Ни Егоров, ни Денисов даже не догадались, что перед ними уже не прежний беспечный папенькин сынок лейтенант, а умудренный огромным опытом жизни человек, вернувшийся в собственную молодость с порога смерти для особой миссии.
Ваня Егоров и Саша Денисов попали на флот по осеннему призыву 1940 года. Оба жители Ленинграда, они закончили десятилетку, но не успели поступить в институт, вернее, пытались, но «срезались» на экзаменах. Ваня плохо сдал математику и завалил поступление в Политех, а Саша не смог сдать русский язык, написал диктант с ошибками и не поступил в Университет. Иван собирался стать инженером, а Александр хотел изучать юриспруденцию, но их мечтам пока не суждено было сбыться, вместо студенческих аудиторий они попали в учебный флотский экипаж, а после учебки оказались на стареньком эсминце.
Вроде бы, служить матросом и не так плохо, не надо совершать марш-броски с полной боевой выкладкой, не надо ползать на брюхе по грязи или сидеть в засаде в болоте. На флоте по строевой подготовке не сильно гоняют, больше к приезду начальства или к праздникам. Вроде бы романтика, корабли и путешествия, девчонкам нравится морская форма, но все хорошо в меру, а море, сырость, ветер и тяжелый труд морехода теперь постоянные спутники парней на долгих пять лет.
Эсминец типа «Новик» представлял собой боевой корабль стандартным водоизмещением полторы тысячи тонн с клепаным корпусом длинной сто два и шириной девять с половиной метров. Стройный силуэт с четырьмя трубами, две надстройки и две мачты, высокий полубак, простирающийся от форштевня на четверть длины корабля, сплошная главная палуба и палуба полубака, четыре торпедных аппарата, четыре главных орудия, три зенитки, четыре крупнокалиберных пулемета. Имелись даже десять глубинных бомб для борьбы с подводными лодками и пятьдесят морских мин.

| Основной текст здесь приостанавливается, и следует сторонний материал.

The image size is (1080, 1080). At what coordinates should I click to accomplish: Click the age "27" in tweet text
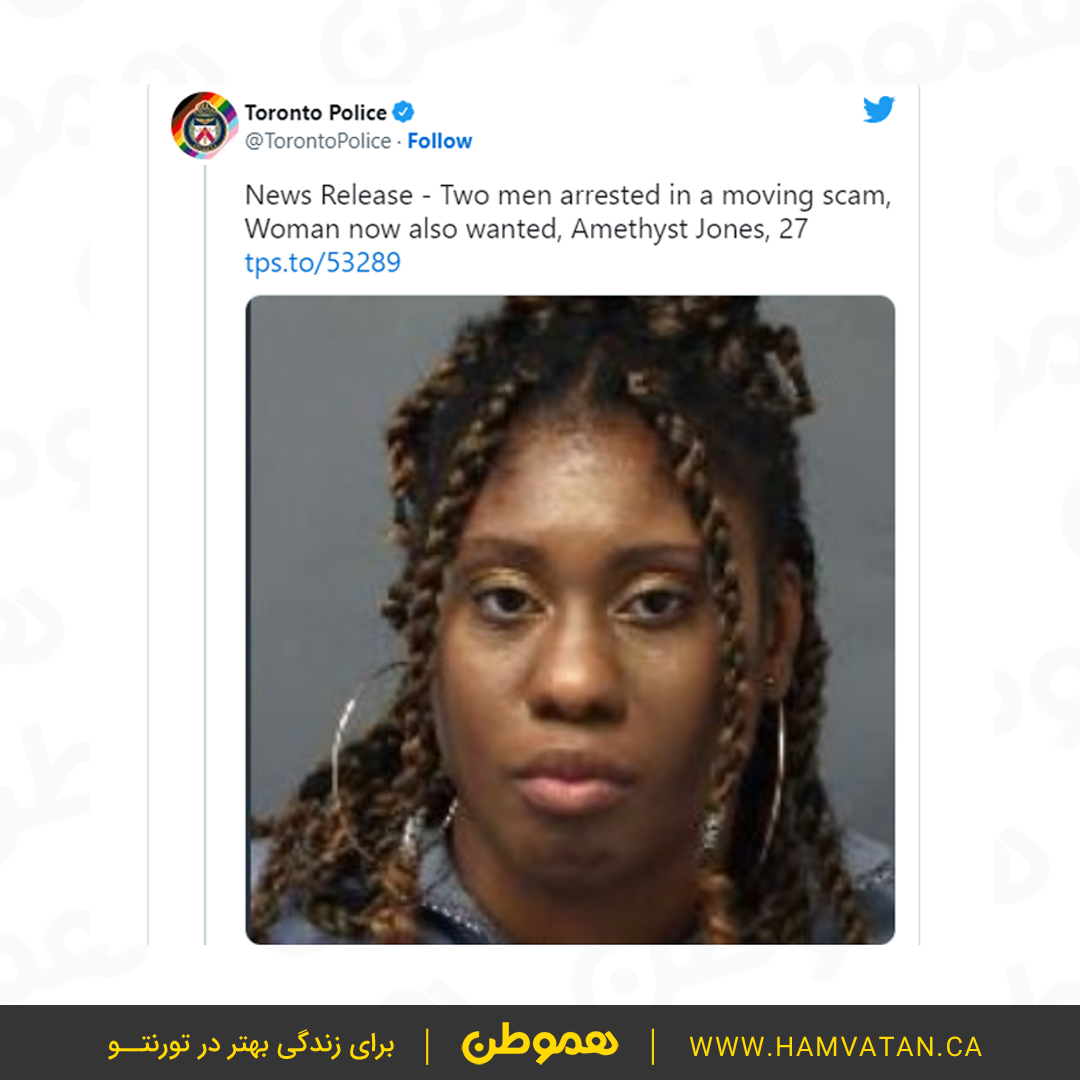tap(793, 229)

Задумывался проект еще при царе как основной эскадренный миноносец Российского флота. Проектирование началось в 1909 году на Путиловском заводе совместно с германской промышленной компанией «Вулкан», которая обязалась оснастить корабль котлотурбинной установкой, передающей крутящий момент на три вала с гребными винтами. В результате эсминец оснастили тремя паротурбинными двигателями и шестью котлами высокого давления, отапливаемыми жидким топливом. С 1910 года по 1916-й на отечественных верфях заложили более пятидесяти таких эсминцев. Правда, достроили не все.

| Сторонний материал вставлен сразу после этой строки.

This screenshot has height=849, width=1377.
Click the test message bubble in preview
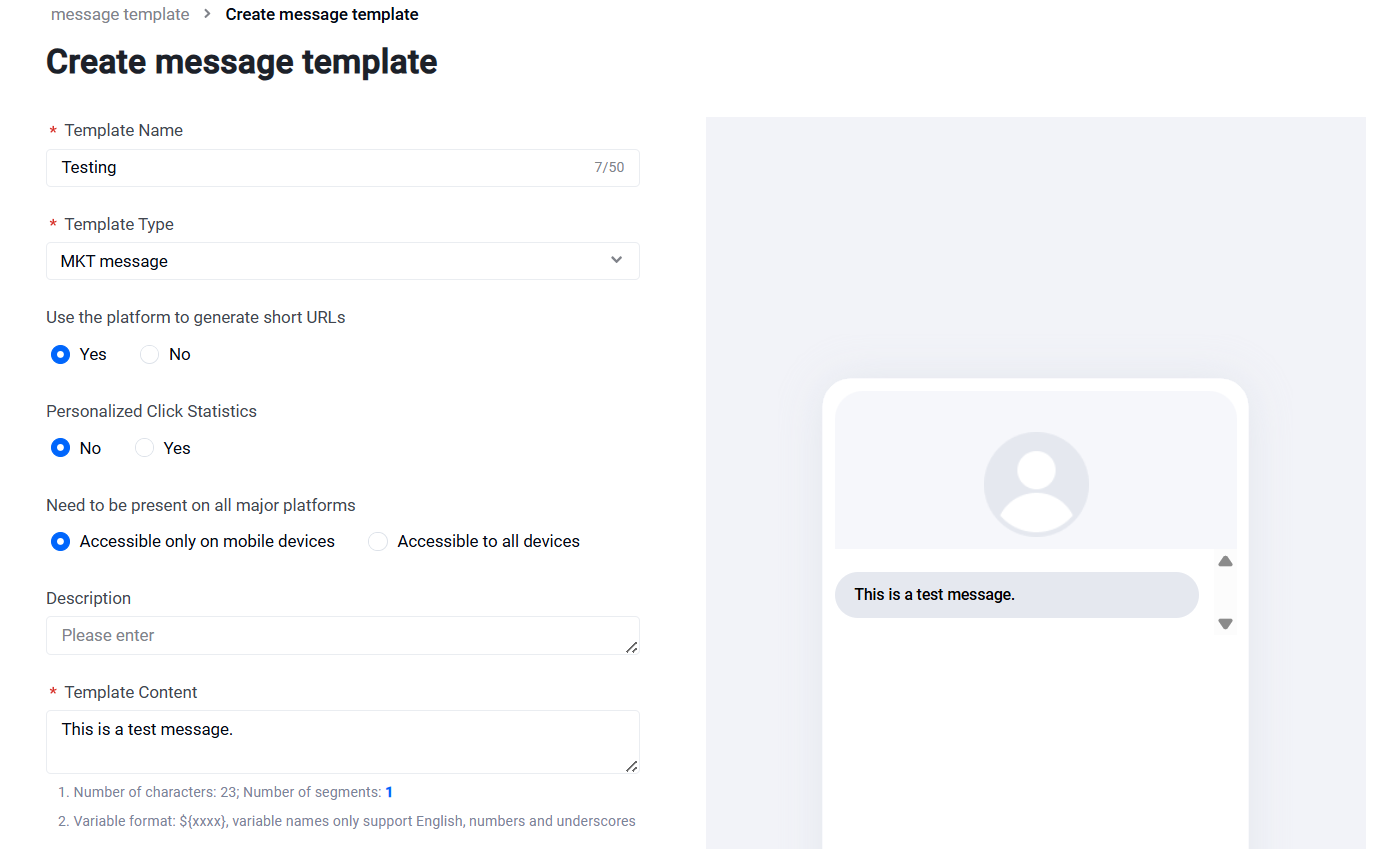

К началу Первой мировой войны корабли типа «Новик» считались лучшими в своем классе и даже служили образцом при создании эсминцев других стран. Но к 1941 году, несмотря на все модернизации, корабль уже устарел. Если изначально двигательная установка мощностью 42 000 лошадиных сил позволяла развивать максимальную скорость в тридцать семь узлов, то к 1940 году корабль был способен дать не более тридцати двух. Износ котлов, магистралей и прочих механизмов давал о себе знать. «Все стареют, даже эсминцы», – шутили матросы.
По сравнению с другими кораблями, «Новик» имел довольно удобное разделение жилых помещений. Каюты капитана, судовых офицеров и кают-кампания находились под полубаком, в непосредственной близости от носового мостика, а также боевой и ходовой рубок. К офицерским помещениям относились буфет, ванная и отдельный офицерский гальюн. Каждая офицерская каюта оснащалась койкой, шкафом, умывальником, письменным столом, стулом и вешалкой.
Простые матросы располагались в двух кормовых и одном носовом кубриках. Там спальные места состояли из рундуков, в которых матросы хранили личные вещи, коек и гамаков. Мичманские и старшинские помещения располагались в кормовой части и были рассчитаны на шесть человек. В них находились койки в два яруса, рундуки, шкафы для одежды и книг, обеденные столы и стулья. Большая часть мебели, шкафы, столы, рундуки и умывальники, во избежание возгорания, изготавливались из металла. Все жилые помещения имели иллюминаторы.
Камбуз был довольно просторным и находился под кормовым мостиком. Его плиты имели нефтяное отопление. Отдельно на камбузе располагались офицерская плита и командный самовар. К услугам корабельного повара-кока имелись холодильные шкафы, кладовые для провизии длительного хранения, разделочный стол, большая мойка и полки с посудой.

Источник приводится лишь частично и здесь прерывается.